:: Supplied material ::

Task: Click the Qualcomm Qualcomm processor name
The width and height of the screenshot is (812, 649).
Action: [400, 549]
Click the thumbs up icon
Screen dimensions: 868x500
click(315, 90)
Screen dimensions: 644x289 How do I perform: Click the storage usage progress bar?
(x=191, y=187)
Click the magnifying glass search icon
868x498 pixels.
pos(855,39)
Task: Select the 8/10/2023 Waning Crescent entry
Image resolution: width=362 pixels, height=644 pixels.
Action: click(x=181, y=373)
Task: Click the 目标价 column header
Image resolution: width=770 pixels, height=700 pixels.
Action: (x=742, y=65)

:::
:: Supplied material ::

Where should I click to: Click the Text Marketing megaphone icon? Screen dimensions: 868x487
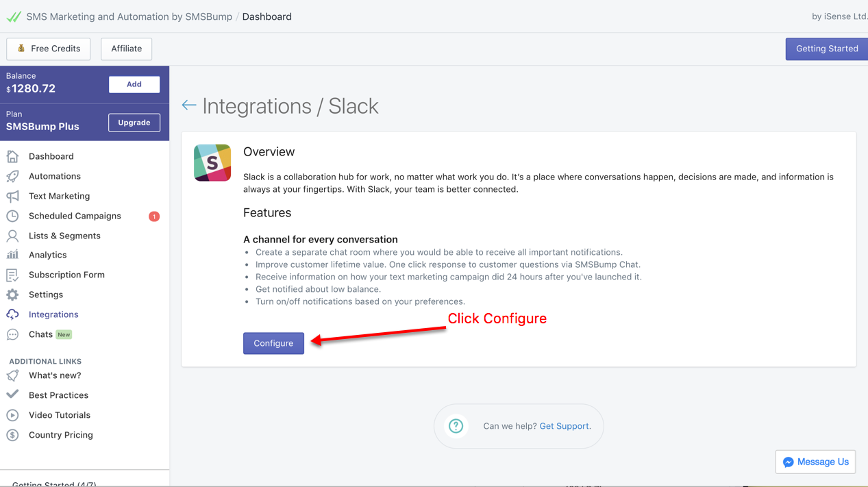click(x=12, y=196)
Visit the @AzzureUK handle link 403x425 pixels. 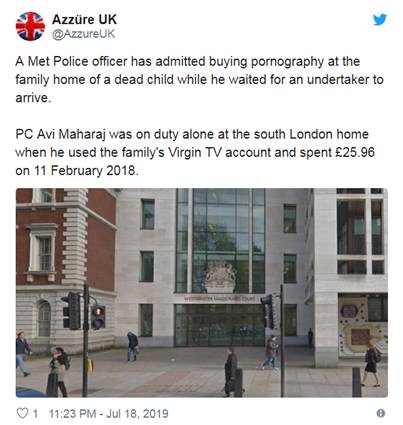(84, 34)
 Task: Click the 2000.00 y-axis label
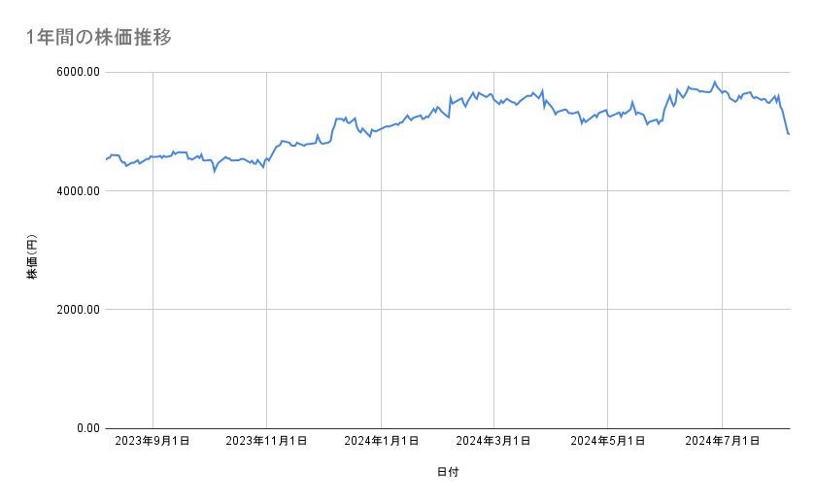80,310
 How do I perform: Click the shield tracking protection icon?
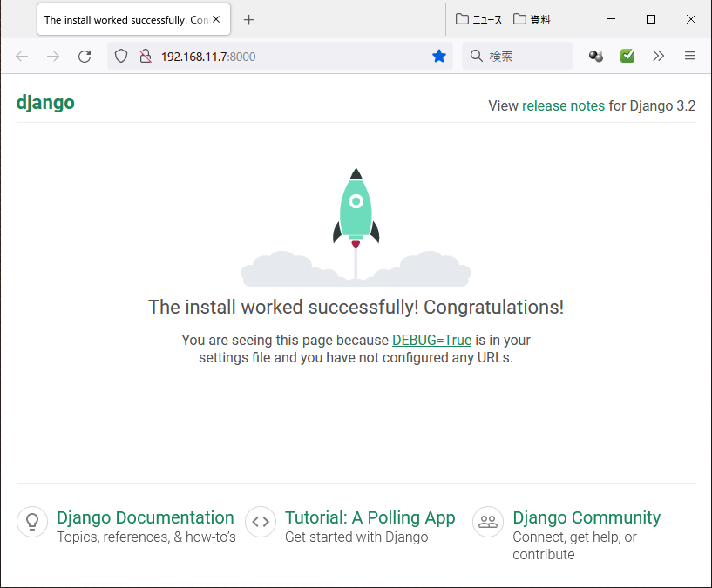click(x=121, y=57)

:::

# What you are asked to do
All lines above from the one with "Click the magnifying glass search icon" to the one with "Task: Click the 目标价 column header", inclusive, should be copied exactly, and no other lines.

# Exercise output
Click the magnifying glass search icon
868x498 pixels.
pos(855,39)
Task: Select the 8/10/2023 Waning Crescent entry
Image resolution: width=362 pixels, height=644 pixels.
Action: click(x=181, y=373)
Task: Click the 目标价 column header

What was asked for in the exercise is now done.